芥川賞史上もっとも売れた本『限りなく透明に近いブルー』。ドラッグや暴力を描いた村上龍の原点/斉藤紳士のガチ文学レビュー①
『限りなく透明に近いブルー』(村上龍/村上龍電子本製作所)
はじめまして。 芸人活動を細々と続けながら、文学系のYouTubeをしています斉藤紳士という者です。 今まで数々の小説を読んできた僕がオススメする作品を毎回取り上げていきたいと思っています。 まずは、現代作家の中で最重要でありながら常に新しい分野に挑戦し、動き続けている作家・村上龍さんの作品を紹介します。

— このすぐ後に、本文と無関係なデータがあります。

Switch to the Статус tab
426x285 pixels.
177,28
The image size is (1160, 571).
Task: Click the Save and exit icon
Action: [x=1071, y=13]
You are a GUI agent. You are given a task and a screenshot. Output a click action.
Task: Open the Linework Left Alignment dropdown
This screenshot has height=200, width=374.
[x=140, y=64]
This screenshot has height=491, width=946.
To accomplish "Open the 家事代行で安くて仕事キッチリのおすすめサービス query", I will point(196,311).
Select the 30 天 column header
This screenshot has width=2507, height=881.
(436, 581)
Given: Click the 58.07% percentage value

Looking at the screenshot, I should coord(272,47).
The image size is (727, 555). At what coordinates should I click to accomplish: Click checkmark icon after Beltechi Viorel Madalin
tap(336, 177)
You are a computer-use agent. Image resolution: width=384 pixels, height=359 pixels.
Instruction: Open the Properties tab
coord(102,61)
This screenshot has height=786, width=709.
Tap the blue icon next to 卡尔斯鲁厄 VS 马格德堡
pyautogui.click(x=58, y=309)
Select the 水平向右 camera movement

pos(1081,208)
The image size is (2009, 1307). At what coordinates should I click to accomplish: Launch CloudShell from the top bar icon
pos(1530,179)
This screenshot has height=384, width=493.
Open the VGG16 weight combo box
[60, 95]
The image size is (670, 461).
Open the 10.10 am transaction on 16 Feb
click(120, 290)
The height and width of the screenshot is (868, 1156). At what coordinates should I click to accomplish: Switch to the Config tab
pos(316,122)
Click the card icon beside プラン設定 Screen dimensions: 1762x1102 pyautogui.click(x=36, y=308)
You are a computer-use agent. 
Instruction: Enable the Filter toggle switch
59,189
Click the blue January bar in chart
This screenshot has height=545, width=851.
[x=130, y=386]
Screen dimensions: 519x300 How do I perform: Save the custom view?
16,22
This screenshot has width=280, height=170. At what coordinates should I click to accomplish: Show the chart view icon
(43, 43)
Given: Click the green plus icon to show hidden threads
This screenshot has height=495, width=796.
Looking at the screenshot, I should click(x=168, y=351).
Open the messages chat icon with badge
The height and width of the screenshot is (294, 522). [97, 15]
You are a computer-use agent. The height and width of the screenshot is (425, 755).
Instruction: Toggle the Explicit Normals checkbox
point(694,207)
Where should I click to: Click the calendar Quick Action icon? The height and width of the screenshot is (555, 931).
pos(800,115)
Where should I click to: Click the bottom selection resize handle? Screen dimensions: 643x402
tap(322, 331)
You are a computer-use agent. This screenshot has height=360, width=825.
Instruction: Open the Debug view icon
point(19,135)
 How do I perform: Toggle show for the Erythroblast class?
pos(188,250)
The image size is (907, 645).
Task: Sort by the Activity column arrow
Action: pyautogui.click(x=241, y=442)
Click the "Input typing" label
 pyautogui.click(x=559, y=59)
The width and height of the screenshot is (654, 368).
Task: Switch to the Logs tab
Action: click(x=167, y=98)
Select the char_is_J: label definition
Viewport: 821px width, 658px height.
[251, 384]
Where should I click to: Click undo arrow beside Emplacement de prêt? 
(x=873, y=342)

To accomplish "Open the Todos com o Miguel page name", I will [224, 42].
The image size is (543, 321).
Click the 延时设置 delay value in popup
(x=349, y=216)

村上龍のデビュー作『限りなく透明に近いブルー』は発表当時、その内容の過激さ・衝撃度で話題になった。 群像新人文学賞を受賞し、この作品が世に出たのが1976年。 どっぷりオジサンの僕が生まれる前の話なので、相当昔の話である。 だけど、作品から発せられる瑞々しい熱量は令和の現在でも色褪せていない。 発表当時は今のように情報が氾濫している時代ではなかったので「若者の実態」を大人たちが知るのはテレビや雑誌の片隅にあるわずかな情報しかなかった。 しかもこの作品で描かれているのはもっと退廃的でもっと非道徳な常道から外れた若者たちだったので、当然大人たちは知り得ない「若者の実態」だった。 …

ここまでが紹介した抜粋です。